Dr. Karin Falkenberg, beeindruckte ihre Besuchenden dabei mit ihrer stringenten Strategie, im Spielzeugmuseum das Prinzip Spiel anhand anthropologischer Konstanten darzustellen, und so weg vom klassischen Vitrinenmuseum hin zu einer modernen, diversen Erlebniswelt zu kommen. 

Die anwesenden Grünen Politiker*innen versprachen, sich für die dafür notwendigen Mittel stark zu machen. 

Nach der Führung von Frau Falkenberg durch das Museum machten sich alle Teilnehmenden zusammen mit Verena Osgyan durch die Altstadt auf den Weg zum Theater Salz & Pfeffer, wo bereits Grünen-Stadtrat Kai Küffner mit Nussecken aus seiner gemeinwohlzertifizierten Nussecken-Bäckerei wartete. Auch er beschrieb seine Motive und die Bedeutung der Zertifizierung für seiner Manufaktur.

Station 2: Besuch im Theater Salz und Pfeffer

In ihrer zweiten Station bekam die Gruppe eine Führung durch das durch das Figurentheater Salz & Pfeffer. Mitarbeiterin Rebecca Gonter erläuterte die Entwicklung und Hintergründe für die Zertifizierung und was es bedeutet, ein kleine freie Einrichtung mit Bordmitteln von Grund auf nachhaltig aufzustellen. Das „Salz + Pfeffer“ ist das weltweit erste Theaterhaus mit einem Zertifikat für Gemeinwohlökonomie. 

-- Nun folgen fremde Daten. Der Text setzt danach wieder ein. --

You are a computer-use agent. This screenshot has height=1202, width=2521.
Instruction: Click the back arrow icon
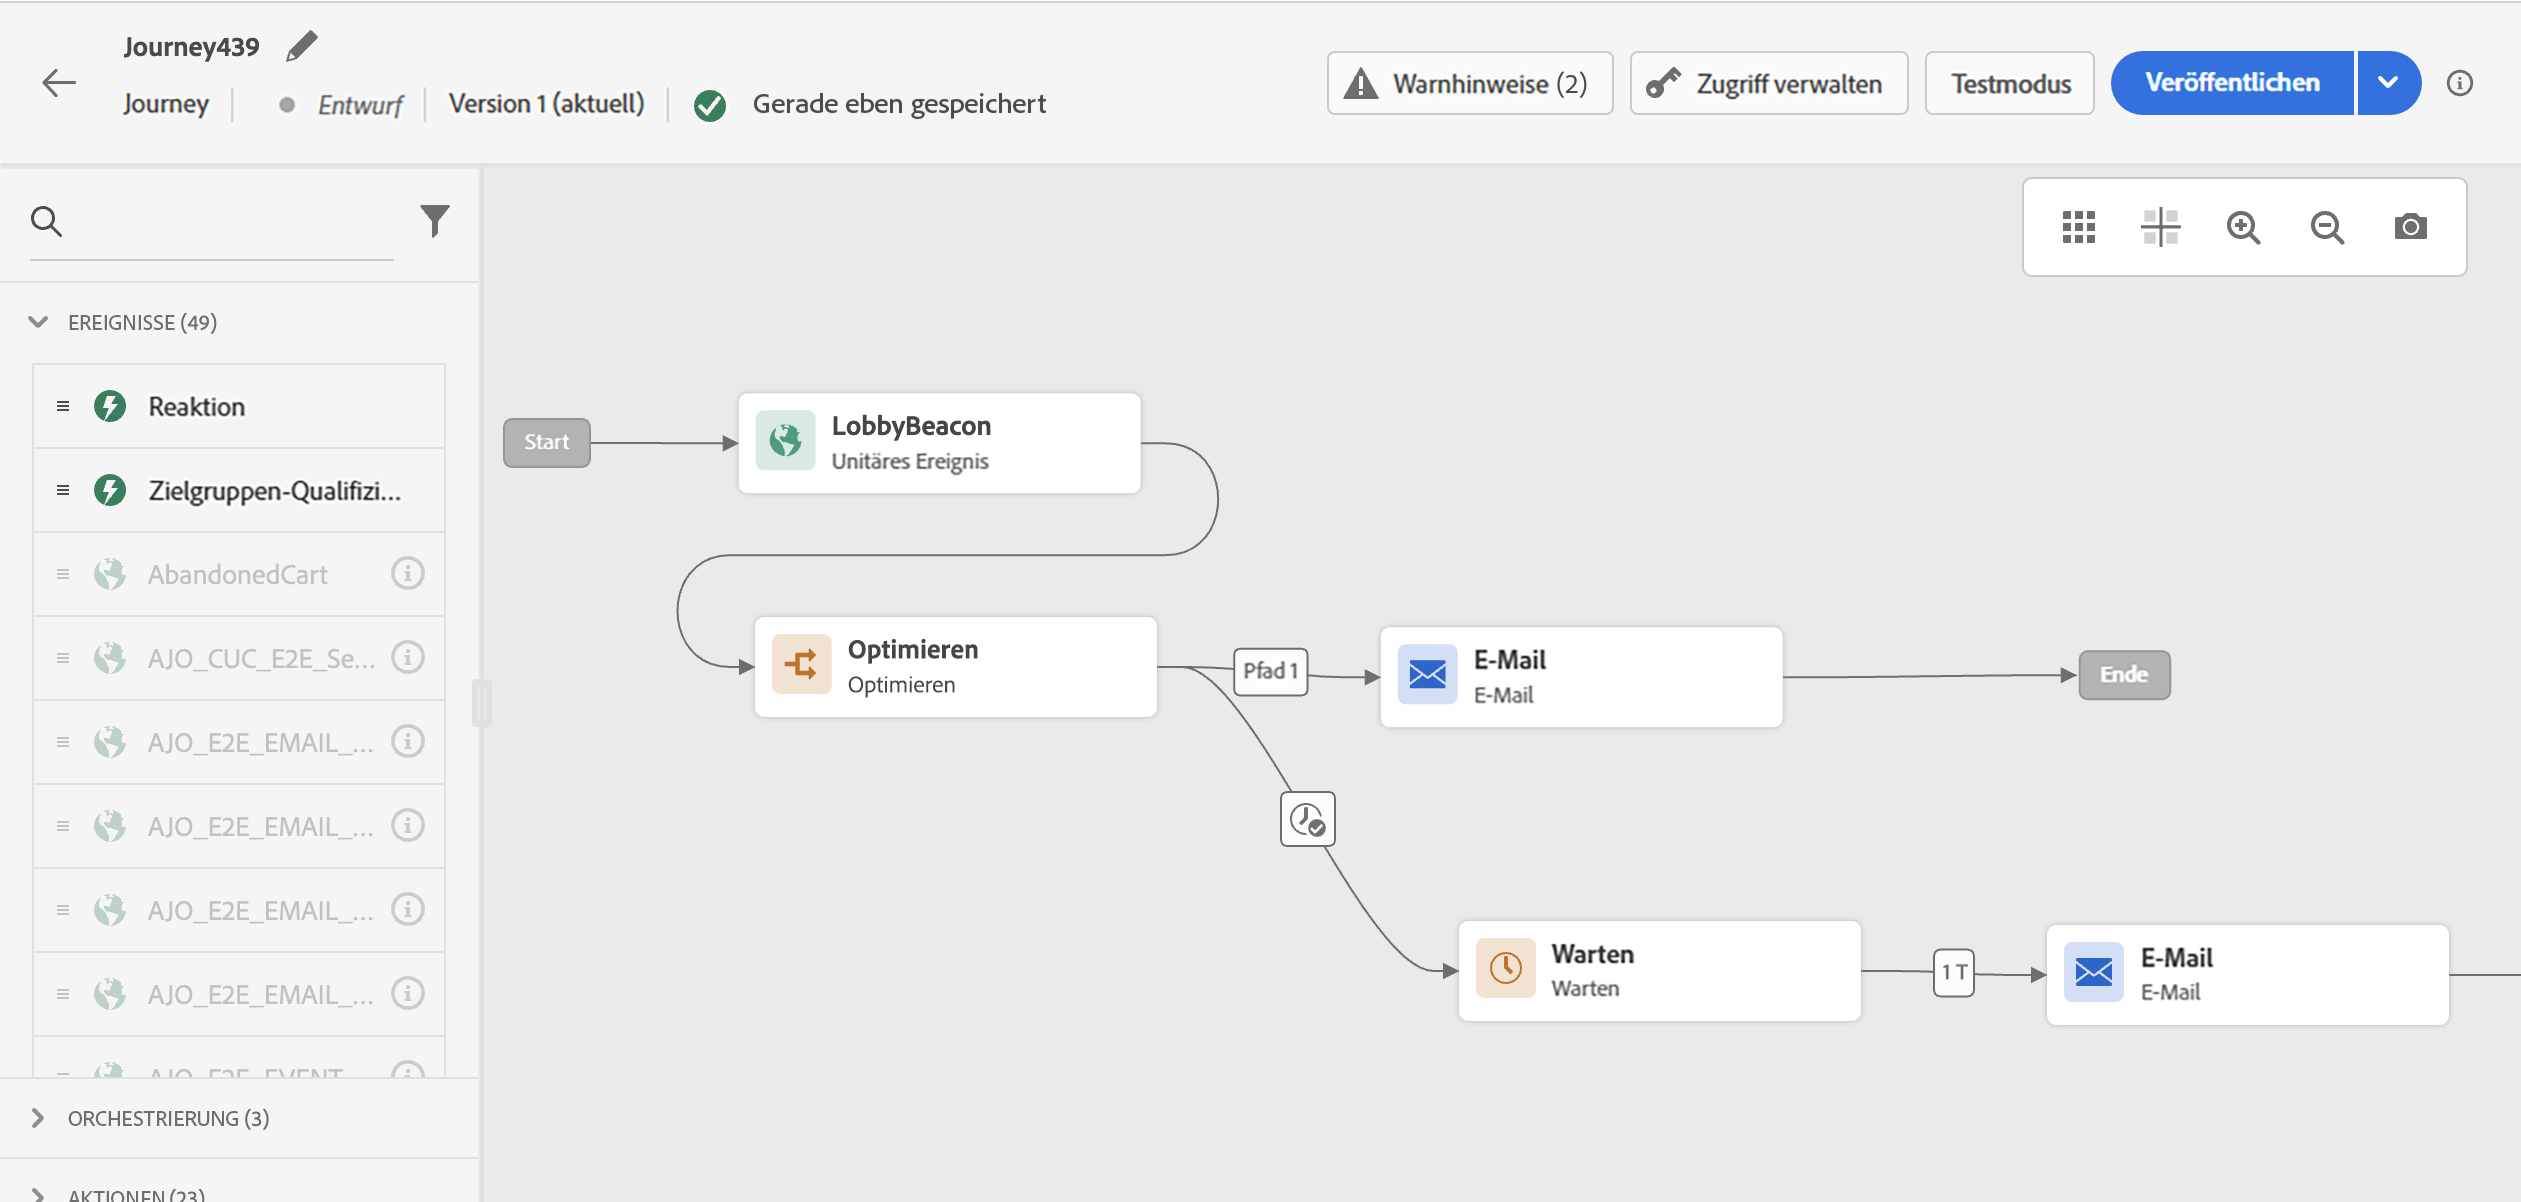pos(59,83)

Es arbeitet schon seit vielen Jahren daran, sich ökologisch und sozial kontinuierlich zu verbessern. Die tragenden Pfeiler bei dieser Arbeit sind Menschenwürde, Demokratie, friedliches Zusammenleben und Achtung vor Natur und Umwelt.

Da die Gemeinwohl-Ökonomie (GWÖ) große Übereinstimmung mit der Philosophie des Theaters aufwies, begab sich das Theater 2019/2020 auf eine Reise, die mit der Zertifizierung 2021 noch lange nicht endete. Der über 40-seitige Gemeinwohlbericht, den es am Ende des Zertifizierungsprozesses veröffentlichte, stellt dabei erst den Anfang dar für ihr großes Ziel, mit Schwung und Visionen nicht nur das eigene Theater von Grund auf nachhaltig aufzustellen, sondern bis 2035 das ganze Viertel zur Grünen Meile umzugestalten.

Alle Teilnehmenden freuten sich schon darauf, das Theater Salz und Pfeffer dabei als Zuschauenden ihrer Vorstellungen zu begleiten.